Australia says Chinese warplane fired flares near its navy helicopter on North Korea sanctions mission

Chengdu J-10 jet forces Seahawk helicopter to take evasive action by detonating flares along its flight path

Shweta Sharma
Tuesday 07 May 2024 08:14 BST
Related: Russian fighter jet damages US drone with flares over Syria

Australia has protested a Chinese warplane’s “unprofessional and unacceptable” use of flares near one of its helicopters flying a United Nations mission to enforce sanctions against North Korea in international waters.

The country’s Defence Department said the pilot of the MH-60R Seahawk was forced to take evasive action after a People’s Liberation Army fighter jet ejected flares in its flight path over the Yellow Sea on Saturday.

Anthony Albanese said he made "very strong representations at every level to China" about the incident amid pressure to address the matter directly with Chinese president Xi Jinping.

"We’ve just made it very clear to China that this is unprofessional and that it’s unacceptable," the Australian prime minister told Nine Network television.

Canberra said the navy helicopter, launched from the naval ship HMAS Hobart, was on a mission to enforce UN Security Council sanctions against North Korea when a Chinese jet detonated flares along its flight path.

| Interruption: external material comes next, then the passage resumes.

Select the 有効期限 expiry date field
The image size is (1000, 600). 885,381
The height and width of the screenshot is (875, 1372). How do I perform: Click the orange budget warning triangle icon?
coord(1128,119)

"This was an unsafe manoeuvre which posed a risk to the aircraft and personnel. While there were no injuries sustained by ADF personnel or damage caused to the MH-60R helicopter, the safety and wellbeing of our ADF personnel continues to be our utmost priority," the Defence Department said.

The Chengdu J-10 fighter jet dropped flares about 300 metres in front of the helicopter and about 60 metres above it, forcing it to take evasive action in order to not be hit by those flares, defence minister Richard Marles said.

"The consequence of being hit by the flares would have been significant,” he added. "This is a very serious incident. It was unsafe and it is completely unacceptable."

China hasn’t commented on Australia’s allegations so far.

Canberra is expected to raise the matter when Chinese premier Li Qiang visits Australia in June. "One of the things that had broken down over a period of time was any dialogue. Dialogue is important. It’s always, always important to have avenues of communication," Mr Albanese said.

He was referring to the period since 2020 when China ended ministerial discussions with Australia’s previous government which lost power in 2022.

While visiting China in November, Mr Albanese invited Mr Xi to visit Australia for the first time in a decade, citing the recent improvement in bilateral relations from historic lows. However, he announced on Tuesday that Mr Xi would not be visiting the country this year.

Mr Albanese said he anticipated “some face-to-face engagement” with the Chinese leader when they attend the G20 and the Asia Pacific Economic Cooperation summits later this year.